Abstract Rational design of heterostructure catalysts through phase engineering strategy plays a critical role in heightening the electrocatalytic performance of catalysts. Herein, a novel amorphous/crystalline (a/c) heterostructure (a‐CoS/Ni 3 S 2 ) is manufactured by a facile hydrothermal sulfurization method. Strikingly, the interface coupling between amorphous phase (a‐CoS) and crystalline phase (Ni 3 S 2 ) in a‐CoS/Ni 3 S 2 is much stronger than that between crystalline phase (c‐CoS) and crystalline phase (Ni 3 S 2 ) in crystalline/crystalline (c/c) heterostructure (c‐CoS/Ni 3 S 2 ) as control sample, which makes the meta‐stable amorphous structure more stable. Meanwhile, a‐CoS/Ni 3 S 2 has more S vacancies (S v ) than c‐CoS/Ni 3 S 2 because of the presence of an amorphous phase.

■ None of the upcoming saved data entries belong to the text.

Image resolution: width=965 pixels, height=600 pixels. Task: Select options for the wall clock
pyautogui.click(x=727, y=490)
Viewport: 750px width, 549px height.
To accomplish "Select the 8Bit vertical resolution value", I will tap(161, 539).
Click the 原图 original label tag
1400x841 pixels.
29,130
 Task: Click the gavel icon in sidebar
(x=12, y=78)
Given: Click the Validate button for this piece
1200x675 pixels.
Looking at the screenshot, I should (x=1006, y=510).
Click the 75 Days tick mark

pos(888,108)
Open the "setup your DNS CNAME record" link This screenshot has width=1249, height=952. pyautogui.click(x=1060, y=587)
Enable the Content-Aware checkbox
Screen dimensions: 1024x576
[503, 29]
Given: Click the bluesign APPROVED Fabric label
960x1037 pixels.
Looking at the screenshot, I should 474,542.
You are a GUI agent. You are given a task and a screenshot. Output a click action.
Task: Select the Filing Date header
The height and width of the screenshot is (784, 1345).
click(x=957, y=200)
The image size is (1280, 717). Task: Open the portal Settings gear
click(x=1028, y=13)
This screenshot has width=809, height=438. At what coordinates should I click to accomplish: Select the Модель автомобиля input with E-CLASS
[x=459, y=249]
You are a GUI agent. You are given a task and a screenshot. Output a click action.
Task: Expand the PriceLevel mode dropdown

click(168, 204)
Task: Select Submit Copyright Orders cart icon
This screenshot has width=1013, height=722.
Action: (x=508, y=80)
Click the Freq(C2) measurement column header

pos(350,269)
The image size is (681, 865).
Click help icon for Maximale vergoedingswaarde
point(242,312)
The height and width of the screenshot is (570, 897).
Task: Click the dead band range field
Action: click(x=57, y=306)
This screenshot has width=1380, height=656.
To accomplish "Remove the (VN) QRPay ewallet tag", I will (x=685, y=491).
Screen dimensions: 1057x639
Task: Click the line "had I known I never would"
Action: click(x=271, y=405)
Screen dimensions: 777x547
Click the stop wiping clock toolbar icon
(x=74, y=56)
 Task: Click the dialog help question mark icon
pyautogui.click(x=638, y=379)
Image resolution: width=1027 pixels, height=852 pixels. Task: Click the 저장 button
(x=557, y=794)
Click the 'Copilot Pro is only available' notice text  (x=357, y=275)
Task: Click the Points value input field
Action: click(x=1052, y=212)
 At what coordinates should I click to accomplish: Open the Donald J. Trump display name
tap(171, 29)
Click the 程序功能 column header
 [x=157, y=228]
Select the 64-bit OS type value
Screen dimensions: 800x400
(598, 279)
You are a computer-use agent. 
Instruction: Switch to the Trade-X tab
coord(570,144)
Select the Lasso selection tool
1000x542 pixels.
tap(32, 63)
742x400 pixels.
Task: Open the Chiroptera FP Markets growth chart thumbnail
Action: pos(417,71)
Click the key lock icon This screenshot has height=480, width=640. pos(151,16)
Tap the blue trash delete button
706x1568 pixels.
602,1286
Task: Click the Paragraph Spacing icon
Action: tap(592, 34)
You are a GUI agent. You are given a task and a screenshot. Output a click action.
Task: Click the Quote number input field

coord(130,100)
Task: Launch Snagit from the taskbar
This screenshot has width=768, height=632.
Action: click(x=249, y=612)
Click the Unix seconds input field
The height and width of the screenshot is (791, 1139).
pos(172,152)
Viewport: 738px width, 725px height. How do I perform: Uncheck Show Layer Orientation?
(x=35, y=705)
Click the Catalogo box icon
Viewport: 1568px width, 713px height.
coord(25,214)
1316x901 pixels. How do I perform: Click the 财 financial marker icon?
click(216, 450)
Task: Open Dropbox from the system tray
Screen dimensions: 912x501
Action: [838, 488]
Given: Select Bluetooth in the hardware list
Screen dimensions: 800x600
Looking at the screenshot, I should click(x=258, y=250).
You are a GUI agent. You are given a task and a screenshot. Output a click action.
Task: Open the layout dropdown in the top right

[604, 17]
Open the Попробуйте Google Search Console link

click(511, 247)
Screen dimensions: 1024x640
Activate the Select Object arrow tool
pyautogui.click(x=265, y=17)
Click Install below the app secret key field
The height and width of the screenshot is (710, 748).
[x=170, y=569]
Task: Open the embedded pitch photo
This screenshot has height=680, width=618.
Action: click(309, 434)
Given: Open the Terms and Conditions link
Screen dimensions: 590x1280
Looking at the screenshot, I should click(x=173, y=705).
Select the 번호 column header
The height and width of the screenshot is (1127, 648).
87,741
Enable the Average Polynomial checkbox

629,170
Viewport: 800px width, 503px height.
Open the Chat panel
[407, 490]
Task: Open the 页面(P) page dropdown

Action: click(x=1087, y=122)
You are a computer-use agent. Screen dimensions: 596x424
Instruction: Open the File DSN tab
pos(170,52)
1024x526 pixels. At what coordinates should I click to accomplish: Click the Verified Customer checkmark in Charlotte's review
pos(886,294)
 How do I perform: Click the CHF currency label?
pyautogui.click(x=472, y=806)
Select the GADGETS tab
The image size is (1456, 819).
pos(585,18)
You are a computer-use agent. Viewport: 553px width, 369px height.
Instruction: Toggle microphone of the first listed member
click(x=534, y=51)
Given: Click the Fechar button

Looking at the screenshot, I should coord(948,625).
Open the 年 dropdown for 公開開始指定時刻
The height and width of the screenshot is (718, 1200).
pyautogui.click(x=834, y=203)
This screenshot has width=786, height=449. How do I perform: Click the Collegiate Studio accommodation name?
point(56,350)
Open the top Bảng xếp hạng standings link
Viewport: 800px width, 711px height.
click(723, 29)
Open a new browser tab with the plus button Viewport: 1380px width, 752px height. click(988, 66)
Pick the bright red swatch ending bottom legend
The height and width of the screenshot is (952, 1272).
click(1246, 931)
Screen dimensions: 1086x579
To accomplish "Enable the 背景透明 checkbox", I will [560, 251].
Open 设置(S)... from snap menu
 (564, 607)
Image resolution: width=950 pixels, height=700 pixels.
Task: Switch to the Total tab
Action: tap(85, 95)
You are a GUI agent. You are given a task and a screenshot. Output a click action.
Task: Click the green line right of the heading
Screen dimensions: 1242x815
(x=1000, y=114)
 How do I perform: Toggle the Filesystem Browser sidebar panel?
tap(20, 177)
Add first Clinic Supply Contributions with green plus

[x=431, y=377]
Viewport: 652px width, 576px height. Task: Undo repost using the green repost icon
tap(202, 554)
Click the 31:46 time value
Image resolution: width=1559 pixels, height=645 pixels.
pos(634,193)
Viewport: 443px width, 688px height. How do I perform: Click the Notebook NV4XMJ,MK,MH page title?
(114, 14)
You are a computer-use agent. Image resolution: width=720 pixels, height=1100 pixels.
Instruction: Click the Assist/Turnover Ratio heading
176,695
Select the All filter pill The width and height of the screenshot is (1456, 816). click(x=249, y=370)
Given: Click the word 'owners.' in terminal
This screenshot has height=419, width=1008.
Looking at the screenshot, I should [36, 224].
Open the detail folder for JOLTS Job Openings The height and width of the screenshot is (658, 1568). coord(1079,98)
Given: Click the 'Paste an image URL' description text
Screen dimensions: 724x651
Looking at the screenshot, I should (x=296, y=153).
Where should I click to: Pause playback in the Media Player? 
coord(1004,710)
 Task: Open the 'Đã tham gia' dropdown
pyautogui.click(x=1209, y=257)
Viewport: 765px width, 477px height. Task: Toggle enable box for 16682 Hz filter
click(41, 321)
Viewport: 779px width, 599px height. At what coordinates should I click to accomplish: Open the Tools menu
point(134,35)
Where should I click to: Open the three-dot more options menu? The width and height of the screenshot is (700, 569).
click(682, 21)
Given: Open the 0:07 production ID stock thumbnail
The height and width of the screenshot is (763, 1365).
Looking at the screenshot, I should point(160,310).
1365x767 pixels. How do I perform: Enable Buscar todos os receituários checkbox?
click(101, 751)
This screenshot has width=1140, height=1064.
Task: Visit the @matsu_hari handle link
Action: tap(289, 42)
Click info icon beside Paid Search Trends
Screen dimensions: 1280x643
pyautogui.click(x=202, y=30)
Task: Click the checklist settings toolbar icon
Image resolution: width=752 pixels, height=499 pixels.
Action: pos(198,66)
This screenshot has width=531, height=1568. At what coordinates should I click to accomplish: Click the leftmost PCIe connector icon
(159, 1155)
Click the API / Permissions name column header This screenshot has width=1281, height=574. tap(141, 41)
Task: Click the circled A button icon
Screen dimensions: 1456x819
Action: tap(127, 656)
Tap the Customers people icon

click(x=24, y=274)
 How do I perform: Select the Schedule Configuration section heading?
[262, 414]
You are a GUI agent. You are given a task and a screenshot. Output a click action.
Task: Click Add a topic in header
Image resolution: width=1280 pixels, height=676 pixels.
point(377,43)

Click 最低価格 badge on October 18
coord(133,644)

Eventually, for the oxygen evolution reaction (OER), the a‐CoS/Ni 3 S 2 exhibits a significantly lower overpotential of 192 mV at 10 mA cm −2 compared to the c‐CoS/Ni 3 S 2 (242 mV). An exceptionally low cell voltage of 1.51 V is required to achieve a current density of 50 mA cm −2 for overall water splitting in the assembled cell (a‐CoS/Ni 3 S 2 || Pt/C). Theoretical calculations reveal that more charges transfer from a‐CoS to Ni 3 S 2 in a‐CoS/Ni 3 S 2 than in c‐CoS/Ni 3 S 2 , which promotes the enhancement of OER activity. This work will bring into play a fabrication strategy of a/c catalysts and the understanding of the catalytic mechanism of a/c heterostructures.